You've gotta love patient hitters: Overbay fouls off two 3-2 pitches, and earns a walk. Hillenbrand then immediately hits into a double play. The Shea Hey Kid has many positive qualities, but he does hit a lot of sharp infield ground balls.

9th Inning

Molina, bless him, warms Schoeneweis up while Zaun is fastening his shin guards. On some teams, the starting catcher is too much of a prima donna to do that, and a coach has to come out and squat down.

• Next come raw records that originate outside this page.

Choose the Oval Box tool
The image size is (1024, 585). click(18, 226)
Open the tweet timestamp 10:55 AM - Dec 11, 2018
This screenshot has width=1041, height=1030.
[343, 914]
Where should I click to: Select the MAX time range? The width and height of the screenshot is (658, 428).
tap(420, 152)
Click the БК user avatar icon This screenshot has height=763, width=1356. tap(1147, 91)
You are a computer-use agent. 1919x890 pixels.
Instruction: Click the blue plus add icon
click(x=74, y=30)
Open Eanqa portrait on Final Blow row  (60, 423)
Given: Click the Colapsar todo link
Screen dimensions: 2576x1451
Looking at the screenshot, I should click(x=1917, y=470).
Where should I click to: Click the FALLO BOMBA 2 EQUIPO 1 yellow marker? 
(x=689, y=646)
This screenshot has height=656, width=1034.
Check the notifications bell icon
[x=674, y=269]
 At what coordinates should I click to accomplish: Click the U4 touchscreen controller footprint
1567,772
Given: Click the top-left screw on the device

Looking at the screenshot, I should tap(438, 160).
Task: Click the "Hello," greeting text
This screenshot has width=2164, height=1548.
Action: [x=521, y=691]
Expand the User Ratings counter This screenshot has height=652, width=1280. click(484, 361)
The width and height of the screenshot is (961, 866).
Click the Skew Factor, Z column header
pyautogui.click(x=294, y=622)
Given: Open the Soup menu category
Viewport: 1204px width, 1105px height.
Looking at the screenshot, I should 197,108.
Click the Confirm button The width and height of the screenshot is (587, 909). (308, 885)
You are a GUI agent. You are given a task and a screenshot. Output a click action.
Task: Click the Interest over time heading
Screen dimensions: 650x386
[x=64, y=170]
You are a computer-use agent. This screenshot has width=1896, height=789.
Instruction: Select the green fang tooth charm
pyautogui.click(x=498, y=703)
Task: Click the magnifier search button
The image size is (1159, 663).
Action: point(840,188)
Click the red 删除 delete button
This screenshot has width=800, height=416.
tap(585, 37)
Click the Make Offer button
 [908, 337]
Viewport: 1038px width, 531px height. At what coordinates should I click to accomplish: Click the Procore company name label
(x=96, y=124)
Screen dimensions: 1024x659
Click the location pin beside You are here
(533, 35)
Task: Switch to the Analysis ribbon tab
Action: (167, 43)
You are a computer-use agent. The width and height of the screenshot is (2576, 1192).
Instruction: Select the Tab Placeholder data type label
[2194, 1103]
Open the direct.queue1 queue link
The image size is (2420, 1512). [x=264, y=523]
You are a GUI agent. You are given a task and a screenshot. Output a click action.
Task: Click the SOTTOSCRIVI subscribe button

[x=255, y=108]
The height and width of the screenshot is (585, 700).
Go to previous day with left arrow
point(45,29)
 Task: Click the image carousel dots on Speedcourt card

The Jays have struck out six so far today, which puts them one short of the magic Pizza Threshold: whenever they strike out seven, every fan in the stadium gets to redeem his ticket the next day for a free slice of Pizza Pizza. (Of course, Pizza Pizza tastes not unlike the cardboard box in which it is contained, but you can't beat the price.) When Frasor induces a mere groundout, many fans around me are seriously disappointed.

Summing Up

It's easier to take a loss when the Jays fall behind early - you've already braced yourself for disappointment.

The Jays are currently enduring the Schedule Of Pain [tm], which has the Jays playing good teams while their divisional rivals get to play the Rays and Royals over and over again. According to league mandate, the Sox and Yanks get to play bad teams until the Jays are out of contention, even if that takes until August: at which point, the U.S.-based national columnists and grumpy local columnists get to write columns saying that the Jays were never true contenders to begin with. Hmph. No one ever said this was going to be easy, or that life is fair, now did they?